Con specifico riferimento ai video ritraenti la figlia della convivente, la sentenza impugnata dà conto delle spiegazioni offerte dall'imputato, il quale ha affermato: a) di aver filmato la minore per verificare se la stessa curasse adeguatamente la propria igiene, in quanto in quel periodo emanava un cattivo odore; b) di aver cestinato il video formato il 18 gennaio 2021, senza mai mostrarlo alla compagna, essendosi accorto di aver fatto una «cavolata»; c) di aver girato per le medesime ragioni il secondo video, dopo aver avuto una discussione con la convivente, al cui esito la minore era stata fatta visitare da un ginecologo; d) di aver conservato questo secondo video, sempre senza mostrarlo alla compagna, al fine di avere una prova nel caso di future discussioni sull'argomento. La sentenza, inoltre, precisa che l'uomo ha ammesso di essere il detentore dei video e delle immagini pedopornografiche rinvenute all'interno dei dispositivi sequestrati all'esito delle due perquisizioni.
Sulla base di questi elementi, la Corte d'appello conclude che le condotte di formazione dei due video ritraenti la figlia della convivente integrano entrambe il reato di cui all'art. 600-ter, primo comma, n. 1, cod. pen.
La sentenza di secondo grado precisa, innanzitutto, che i video riprendono con chiarezza la minore mentre è completamente nuda ed intenta lavarsi, nonché, specificamente, gli atti con cui la stessa si deterge le parti intime, in modo idoneo a suscitare pulsioni di carattere sessuale : Aggiunge, poi, che realizzato con un'inquadratura ancor più ravvicinata rispetto al primo, e, quindi, palesa il chiaro intento di acquisire immagini di migliore qualità del nudo femminile, non essendo questo tipo di ripresa in alcun modo necessaria per accertare le modalità con cui la minore si lavava. Osserva, quindi, che le giustificazioni fornite dall'imputato non sono plausibili perché: a) non si comprende la ragione della mancata esibizione dei video alla compagna, siccome ciò sarebbe stato utile a suffragare con la stessa la sua tesi della scarsa igiene personale della bambina; b) la conservazione del secondo video è inspiegabile a maggior ragione se, come dichiarato nel corso dell'esame, vi fu la sottoposizione della minore a visita ginecologica; c) l'attuale ricorrente aveva una evidente inclinazione alla pedofilia, dimostrata dall'ingente quantità di materiale pedopornografico posseduto; d) il primo video non fu definitamente eliminato, ma solo spostato nel cestino del telefono, ed era quindi agevolmente recuperabile.
2.4. Le conclusioni della sentenza impugnata, nella parte in cui affermano la sussistenza del reato di cui all'art. 600-ter, primo comma, n. 1, cod. pen. con riguardo ai fatti di cui alle imputazioni sub B e sub B1, sono immuni da vizi.
Invero, la condotta di utilizzazione di minori per la produzione di materiale pornografico si è sicuramente realizzata.

- _Compito breve 1_:
Riporta senza alcuna modifica il passo del testo della sentenza che va da "2.4. Le conclusioni" fino a "è sicuramente realizzata." incluso.
- _Compito breve 2_:
Prosegui il testo della sentenza a partire dalla sua ultima frase.

- _Segmento di dati_:
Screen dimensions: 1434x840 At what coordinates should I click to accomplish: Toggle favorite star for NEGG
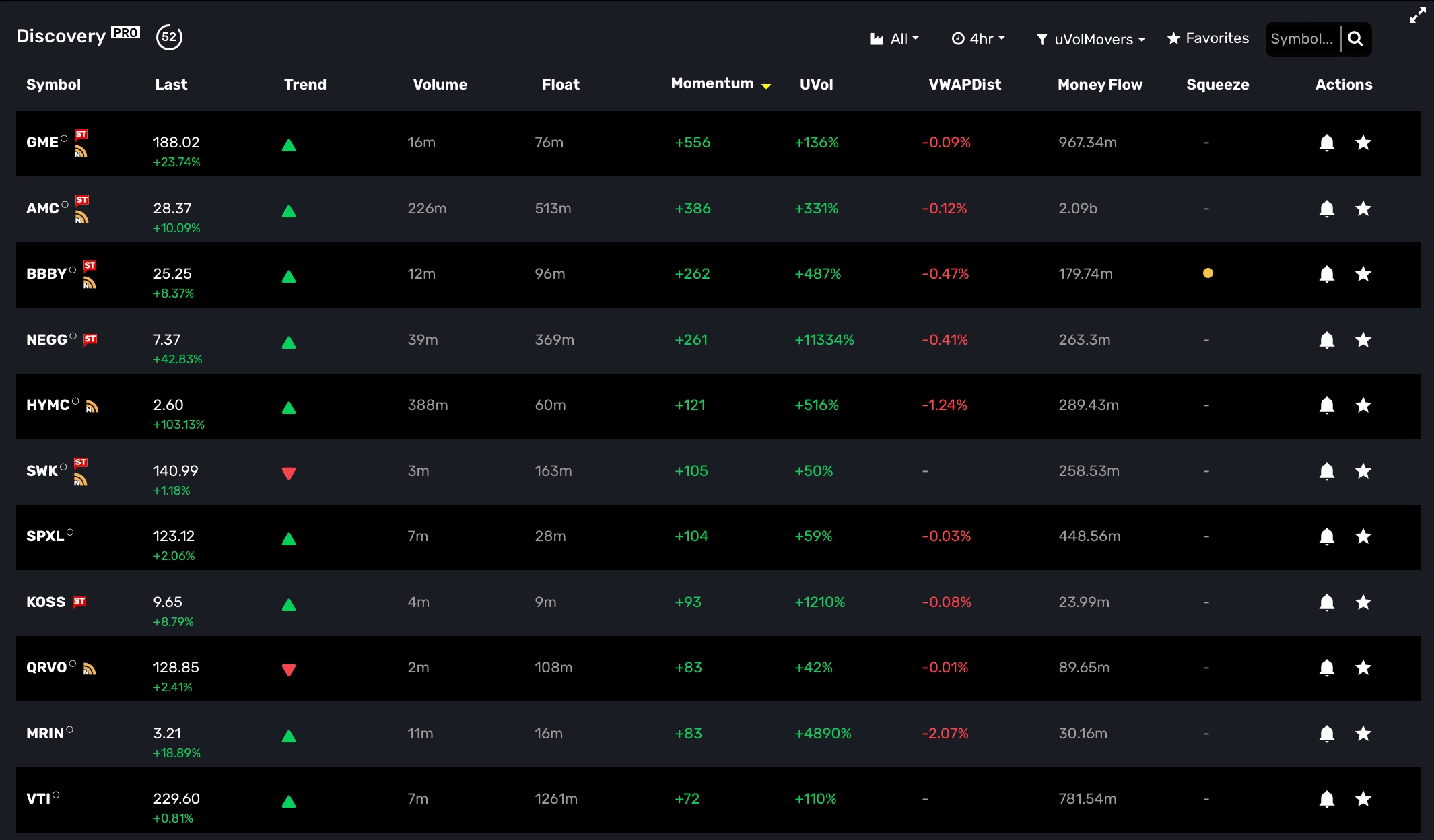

- _Risposta scritta 1_:
2.4. Le conclusioni della sentenza impugnata, nella parte in cui affermano la sussistenza del reato di cui all'art. 600-ter, primo comma, n. 1, cod. pen. con riguardo ai fatti di cui alle imputazioni sub B e sub B1, sono immuni da vizi.
Invero, la condotta di utilizzazione di minori per la produzione di materiale pornografico si è sicuramente realizzata.

- _Risposta scritta 2_:
In primo luogo, infatti, come evidenziato in precedenza, nei§§ 2.1.1, 2.1.2 e 2.2.1, perché si abbia condotta di produzione non è necessario accertare se il materiale realizzato sia destinato all'uso dell'agente o possa essere messo a disposizione di terzi. E, nella specie, anche l'imputato ha ammesso di aver formato i video contenenti le immagini degli organi sessuali della minore, e, così, di aver realizzato, e, quindi, prodotto detto materiale.
In secondo luogo, poi, come evidenziato in precedenza, in particolare nei §§
2.1.1 e 2.2.2, perché si abbia "utilizzazione" di minori finalizzata a produrre "materiale pornografico", è sufficiente anche l'aver formato immagini di organi sessuali di un infradiciottenne all'insaputa del medesimo, e al fine di soddisfare il piacere sessuale o suscitarne lo stimolo. E, nella specie, la produzione dei video contenenti le immagini degli organi sessuali della minore sono avvenute all'insaputa della stessa, o comunque in assenza di un valido consenso, stante l'età della vittima, in entrambi casi di età inferiore ai dieci anni, ed in difetto di qualunque allegazione in proposito.
In terzo luogo, ancora, come evidenziato in precedenza, in particolare nel § 2.1.1, gli «scopi sessuali» della rappresentazione degli organi sessuali di un minore possono essere desunti da ogni elemento utile, compresa l'intenzione dell'agente, posto che il reato sussiste quando tale rappresentazione, non altrimenti giustificabile, sia qualificabile come diretta a soddisfare il piacere sessuale o a suscitarne lo stimolo. E, nella specie, con motivazione fondata su elementi precisi e congrui su accettabili massime di esperienza sopra sintetizzata al § 2.3 la sentenza impugnata ha spiegato perché deve ritenersi che l'attuale ricorrente abbia prodotto i video ritraenti gli organi sessuali della bambina al fine di soddisfare il piacere sessuale o a suscitarne lo stimolo.
3. Manifestamente infondate sono le censure formulate nel secondo motivo, che contestano la mancata configurabilità del tentativo del reato di produzione di materiale pedopornografico, a norma dell'art. 600-ter, primo comma, n. 1, cod. pen., e, quindi della desistenza o del recesso attivo, deducendo che la fattispecie in esame costituisce un reato di pericolo che si perfeziona solo con la diffusione delle rappresentazioni di contenuto pedopornografico.
In argomento, è sufficiente rinviare a quanto evidenziato in precedenza nei §§ 2.1.1, 2.1.2 e 2.2.1, laddove si è illustrato perché, per la configurabilità della condotta di produzione di materiale pedopornografico a norma dell'art. 600-ter, primo comma, n. 1, cod. pen., non è necessario che il materiale realizzato sia destinato a terzi o possa entrare nella disponibilità di terzi.
4. Fondate sono le censure enunciate nel terzo motivo, che contestano la mancata applicazione dell'attenuante della minore gravità del fatto con riguardo alla condotta di cui al capo B, commessa il 18 gennaio 2021.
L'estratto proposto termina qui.